I have a love/hate relationship with Nirvana and specifically “Smells Like Teen Spirit”. Sometimes I think it’s one of the best songs ever recorded, other times I think it’s one of the most over-rated songs. Usually, I tend to lean towards the latter. I like the song, but it is not better than Ray Charles’ “What’d I Say” as Rolling Stone declared in its 500 Greatest Songs of All Time a few years back.
Still, there is something about “Smells Like Teen Spirit” that attracts me to the song and not out-right hate it, the same way I do say, something like Queen’s “Bohemian Rhapsody”. I’d be lying if I didn’t admit that nostalgia wasn’t a huge part of it. Despite my own grumblings about its place in rock culture, I have quite a history with the song.

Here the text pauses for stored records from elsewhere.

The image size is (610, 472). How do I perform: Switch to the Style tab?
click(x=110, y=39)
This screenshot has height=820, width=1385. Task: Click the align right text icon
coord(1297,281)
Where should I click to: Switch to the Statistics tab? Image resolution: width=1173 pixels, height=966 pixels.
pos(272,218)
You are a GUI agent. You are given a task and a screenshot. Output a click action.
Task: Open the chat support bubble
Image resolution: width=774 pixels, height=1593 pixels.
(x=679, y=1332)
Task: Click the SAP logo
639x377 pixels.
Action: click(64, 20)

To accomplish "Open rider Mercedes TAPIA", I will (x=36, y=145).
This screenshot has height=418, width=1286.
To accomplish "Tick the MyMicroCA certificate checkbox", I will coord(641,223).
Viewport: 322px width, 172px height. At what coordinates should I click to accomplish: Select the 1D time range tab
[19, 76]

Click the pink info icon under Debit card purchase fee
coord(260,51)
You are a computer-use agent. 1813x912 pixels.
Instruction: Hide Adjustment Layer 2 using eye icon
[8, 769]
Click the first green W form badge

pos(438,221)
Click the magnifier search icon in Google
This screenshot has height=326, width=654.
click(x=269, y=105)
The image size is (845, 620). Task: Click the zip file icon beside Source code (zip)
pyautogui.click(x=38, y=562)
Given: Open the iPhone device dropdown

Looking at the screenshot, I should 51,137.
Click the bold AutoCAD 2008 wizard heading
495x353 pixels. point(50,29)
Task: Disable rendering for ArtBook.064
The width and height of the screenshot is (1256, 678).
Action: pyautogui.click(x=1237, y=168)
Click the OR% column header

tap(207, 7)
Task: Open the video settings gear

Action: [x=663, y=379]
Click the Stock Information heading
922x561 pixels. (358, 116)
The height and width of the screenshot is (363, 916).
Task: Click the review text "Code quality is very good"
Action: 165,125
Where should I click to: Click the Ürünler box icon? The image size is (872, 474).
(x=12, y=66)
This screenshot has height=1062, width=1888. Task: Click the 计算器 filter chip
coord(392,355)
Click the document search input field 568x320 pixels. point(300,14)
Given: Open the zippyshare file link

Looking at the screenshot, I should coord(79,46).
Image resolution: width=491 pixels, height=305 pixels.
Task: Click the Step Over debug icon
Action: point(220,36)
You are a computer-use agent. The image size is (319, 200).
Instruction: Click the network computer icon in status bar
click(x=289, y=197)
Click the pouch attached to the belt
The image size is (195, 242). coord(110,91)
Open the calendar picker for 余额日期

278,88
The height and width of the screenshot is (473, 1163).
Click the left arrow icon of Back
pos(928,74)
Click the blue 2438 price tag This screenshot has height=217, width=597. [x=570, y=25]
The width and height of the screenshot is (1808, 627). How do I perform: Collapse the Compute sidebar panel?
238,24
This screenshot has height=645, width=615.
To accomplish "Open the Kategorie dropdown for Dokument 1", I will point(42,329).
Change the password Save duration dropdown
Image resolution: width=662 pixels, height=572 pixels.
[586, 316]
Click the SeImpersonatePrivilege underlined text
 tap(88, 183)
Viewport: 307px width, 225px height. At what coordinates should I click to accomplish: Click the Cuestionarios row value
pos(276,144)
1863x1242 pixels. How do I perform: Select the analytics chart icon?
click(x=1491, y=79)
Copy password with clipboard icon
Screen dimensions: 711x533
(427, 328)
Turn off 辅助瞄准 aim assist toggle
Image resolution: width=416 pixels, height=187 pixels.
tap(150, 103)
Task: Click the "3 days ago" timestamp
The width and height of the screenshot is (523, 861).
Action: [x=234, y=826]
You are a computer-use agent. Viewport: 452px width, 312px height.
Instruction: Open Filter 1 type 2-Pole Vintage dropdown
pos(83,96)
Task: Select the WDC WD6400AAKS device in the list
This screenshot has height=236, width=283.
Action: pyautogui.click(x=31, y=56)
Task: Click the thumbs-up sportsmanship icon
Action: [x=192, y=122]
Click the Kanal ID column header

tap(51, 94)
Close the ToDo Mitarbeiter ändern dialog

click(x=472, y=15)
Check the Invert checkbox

I first heard the song in the fall of 1991. My older brother had just returned home from college for winter break and was playing the song in his room. Its fast and aggressive and sound was totally new to me. Like most people, it was the song’s catchy hook that caught my attention. I couldn’t understand a fucking word that Kurt Cobain said except “hello, hello, hello”, but afterwards I was humming the song for days. Ozzy Osbourne once described the song’s sound as “The Beatles on fucking steroids”. I might not have understood that concept upon my first listen, but even at the age of 10, its catchiness got me too.
For whatever reason, my brother didn’t copy a cassette of Nevermind for me. Did I ask him? Or did he forget? Maybe he thought I was too young to listen it. I honestly have no memory of any conversation about it. But I couldn’t get the song or the hook out of my head. It stuck with me, and I wanted more. I wasn’t really allowed to listen to the radio, so waiting hours to hear one song wasn’t an option. A few weeks later, I asked my other brother (who was in high school at the time) if he had a copy. He was too busy listening to the real Beatles and Bob Dylan to care about current musical trends. He quickly dismissed me with a reply about how “Nirvana sucked” and how “anyone could play guitar like Kurt Cobain.”
For the time being, “Smells Like Teen Spirit” remained elusive – it became a kind of Rosebud of my pre-teen life. It was the song that got away, whose sound and melody haunted me.
Every once in a while, the song would creep back to my life in various ways. I would hear it a friends house, or on the school-bus during field-trips. Every time I heard it, I desperately tried to drawn out the surrounding sounds so I could hear every note. I didn’t know what guitar distortion was, but that riff got me every time.
A few years later at a friend’s birthday party, I had my first “full” listen to the song. I borrowed my friend’s discman and put on “Nevermind”. I must have listened to “Smells Like Teen Spirit” about 6 times in a row, totally ignoring everything else that was going on around me. It sounded just as glorious as I remembered. Every drum-beat by Dave Grohl was like an explosion in my adolescent mind. And this time, I could actually understand some of the lyrics. My friends must have thought I was crazy for listening to a song for what seemed an eternity, but I didn’t care.
Throughout middle school and high-school, I never grew tired of the song’s allure. But by the time I got to college, I became bored with Nirvana and “Teen Spirit” as well. Actually, come to think of it, the very thought of them made me sick. I was starting to listen to the Pixies and the Velvet Underground, and in comparison, Nirvana’s “punk” vibe seemed polished and too refined. At the height of this phase, I wrote a poem for my poetry class entitled “An Ode to Kurt”. It wasn’t really an ode at all, but rather a big “fuck you” in poetic form. Throughout the poem, I essentially called Cobain a poser and questioned his anti-establishment ethics. If he hated success so much, why did he create music that so catchy that was destined to get stuck in the heads of millions?
Currently, I view “Teen Spirit” like this: 1.) it’s not as good as everyone makes it out to be 2.) it’s better than I gave it credit for in my college years and a pretty good song after all, and 3.) It’s not better than “What’d I Say”.